* **DOCUMENT PASSAGE**
= = =
The main friction that makes bank runs costly is the capital management cost of households α. Reducing the household capital management costs to almost zero with α = 0.001 (α = 0.008 in the baseline calibration) delays the emergence of self-fulfilling runs in the ‘no CBDC’ scenario to the brink of insolvency at shocks above 21.9 % (vs. 2.5 % under the baseline calibration). Conversely, increasing capital management costs to α = 0.015 in the scenario without CBDC enables a bank run equilibrium already in steady state in the absence of any shocks.

While additional frictions in the CBDC scenarios also play a role for the emergence of bank runs, they are not as central as household capital management costs α and the parameters of the CBDC reaction rule. In the scenario of CBDC issuance with ‘asset policy’, capital management costs of the central bank are introduced as additional friction. Reducing the central bank’s capital management costs to α_cb = 0.001 (instead of α_cb = 0.004 in the baseline calibration) delays the emergence of self-fulfilling runs from shocks above 8.6 % under the baseline calibration to shocks above 9.7 %. Conversely, setting central bank capital management costs to the capital management costs of the households with α_cb = 0.008 reduces the shock threshold for the emergence of bank runs to shocks above 7.7 %. In the CBDC scenario with ‘credit policy’, the leverage constraint for central bank credit ω is introduced as an additional friction. Setting ω = 1 removes the leverage constraint but increases the costs of central bank credit which leads to the possibility of self-fulfilling bank runs at shocks above 2.1 %. Conversely, setting ω = 0 leads to the same leverage constraint but also to the same funding costs as on deposits. Similarly to the baseline calibration, this does not open up the possibility of self-fulfilling runs before the insolvency threshold.
= = =
Copy the bank-run passage word for word, from "The main friction" down to "of any shocks.".

* **DATA**
= = =
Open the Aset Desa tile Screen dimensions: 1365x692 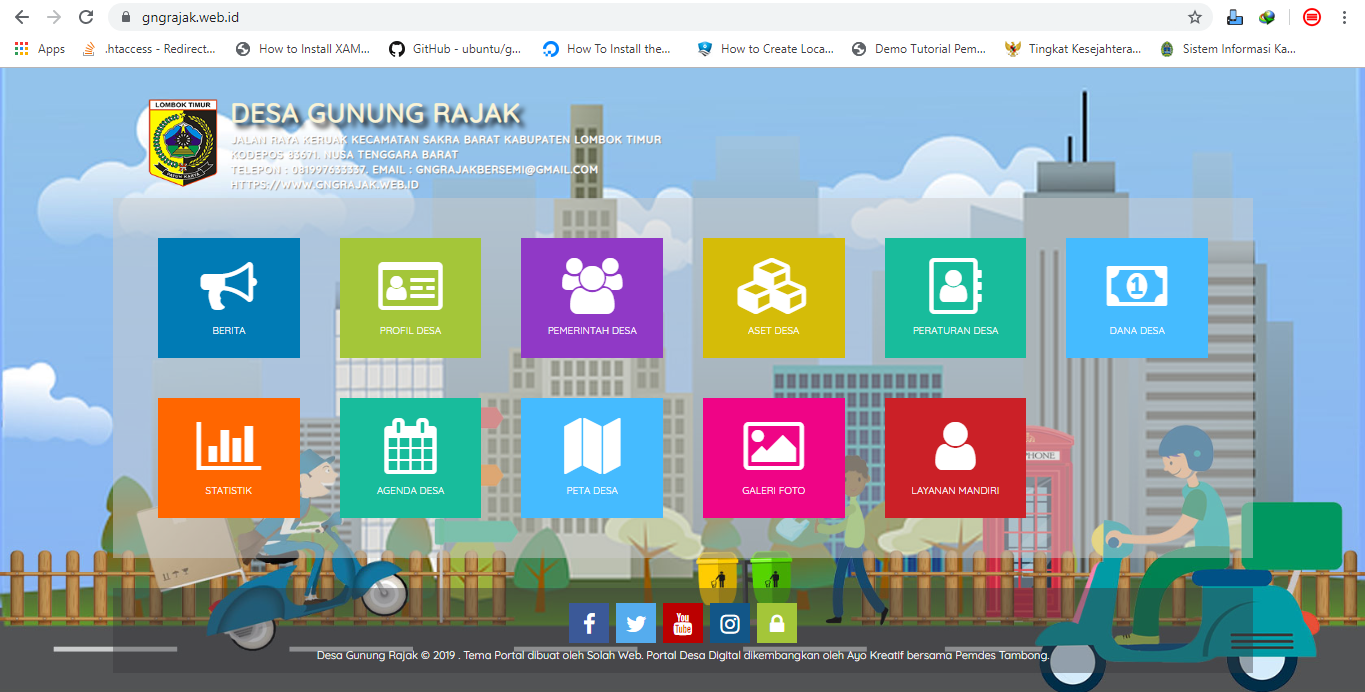coord(773,297)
= = =
* **RESPONSE TO THIS TASK**
The main friction that makes bank runs costly is the capital management cost of households α. Reducing the household capital management costs to almost zero with α = 0.001 (α = 0.008 in the baseline calibration) delays the emergence of self-fulfilling runs in the ‘no CBDC’ scenario to the brink of insolvency at shocks above 21.9 % (vs. 2.5 % under the baseline calibration). Conversely, increasing capital management costs to α = 0.015 in the scenario without CBDC enables a bank run equilibrium already in steady state in the absence of any shocks.